James Gandolfini’s last film, THE DROP is a good one starring Tom Hardy (who I loved in LOCKE), Noomi Rapace and James Gandolfini...my kinda movie full of contrasts. Written by MYSTIC RIVER’S  Dennis Lehane and directed by Michael R Roskam, this darkly filmed tale of “redemption” - an “innocent” man beautifully played by Tom Hardy as Bob Saginowski, a seemingly clueless individual bartender tending bar in a neighborhood Brooklyn hangout; a place where there is both laughter, joy, and deceit, working for his burly cousin Marv (Gandolfini ) whose questionable ethics precipitates a deadly confrontation with Chechen mobsters who use The Bar  as a place for their underworld “money drop” (laundering) operations.

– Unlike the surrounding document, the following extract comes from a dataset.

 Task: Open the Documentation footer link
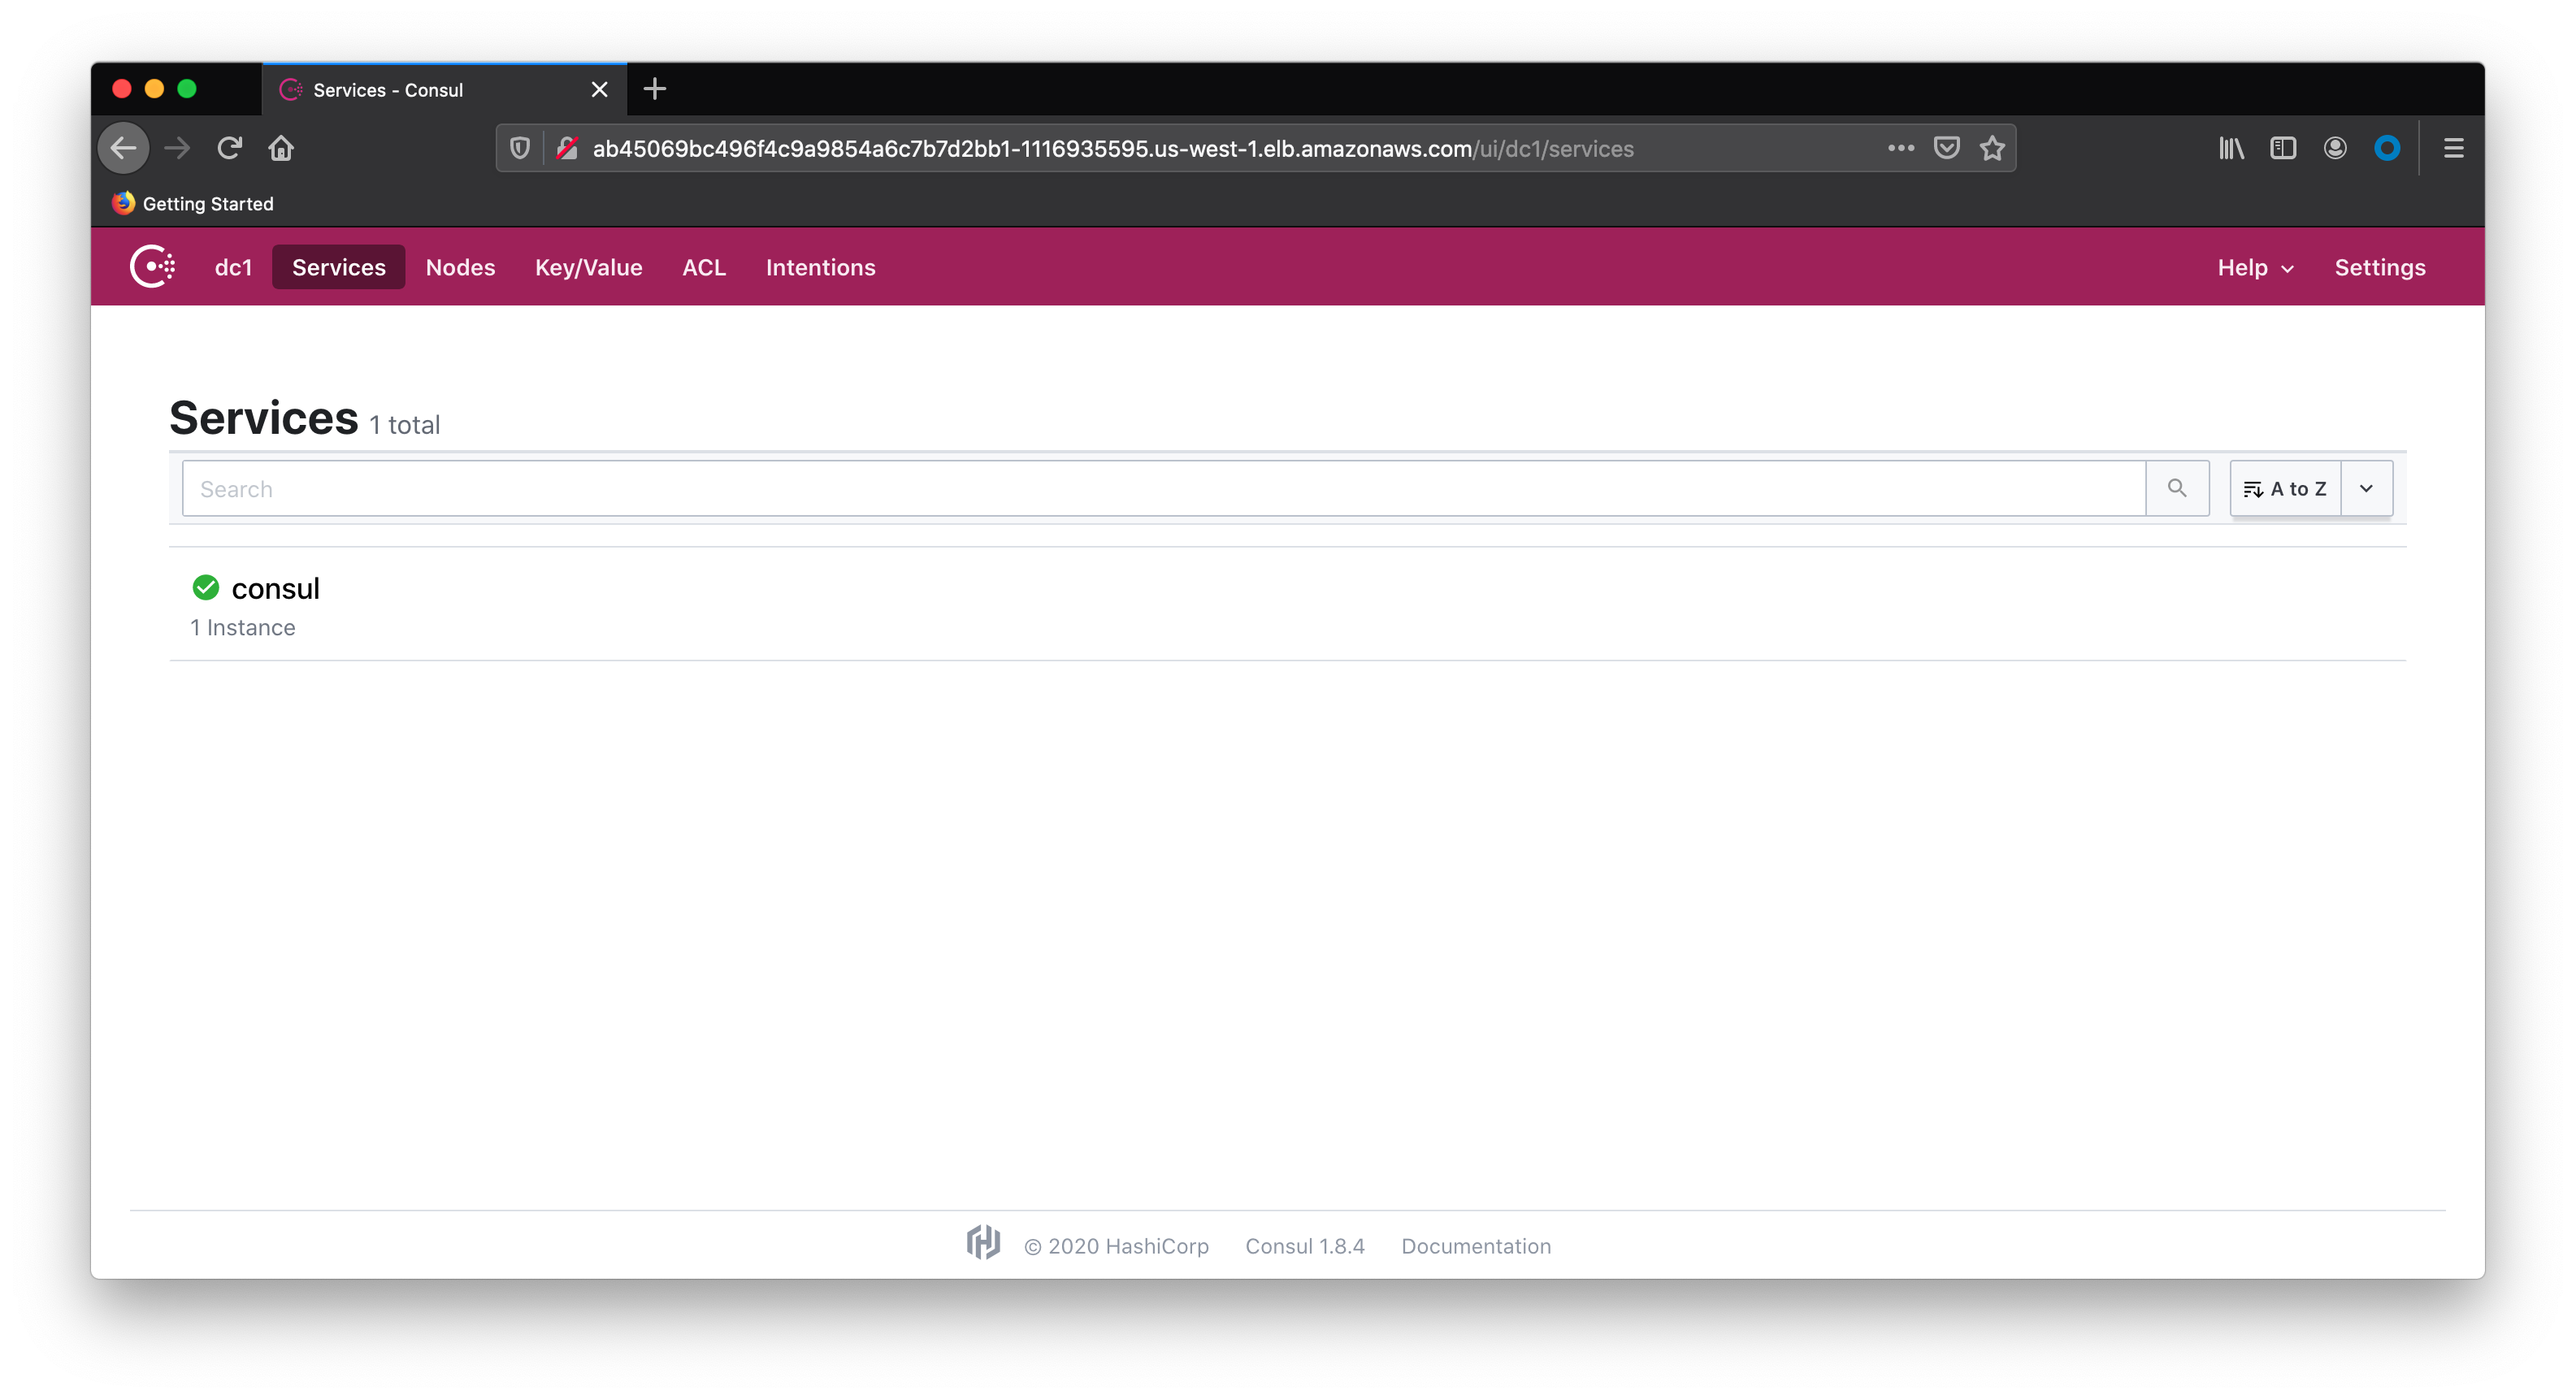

Great actors operating in luscious, yet stark environs, with a tension that does not let up evident in the terse, almost silent dialogue. One night the "repentant" man walking home  from work  - a man  who tries to live a quiet solitary existence - saves the life of an abused pit bull dog; this act propels the plot and alters the situation of key figures in the movie. The cocoon that encased Hardy unravels with the yelp of a vulnerable near-death puppy; and with it a protective instinct  is generated which extends to Noomi Rapace - a frightened demoralized young woman whose house and property are pierced by the cries of the anguished dog - a psychotic message delivered in a garbage can.

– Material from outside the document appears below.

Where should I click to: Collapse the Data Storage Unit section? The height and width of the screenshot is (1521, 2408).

Other characters menace and stir unrest and danger - the plot becomes convoluted and there are scenes giving us the back story of Marv’s (James Gandolfini) domestic arrangement with his sister, a man in debt, a father in a nursing home and enormous pressure to get out of town - to get away from it all. His cousin Bob Saginowski is unflappable observing what is going on, but at the same time sympathy and tenderness begin to penetrate his sentient “stillness.” This could be considered a familiar oft-told- tale, but what makes it a successful movie is THE DROP ’s study of the humanization of a person who has “dropped out” and the stoic Tom Hardy who does not say much, but through facial and body movements conveys the deeply human need for connection.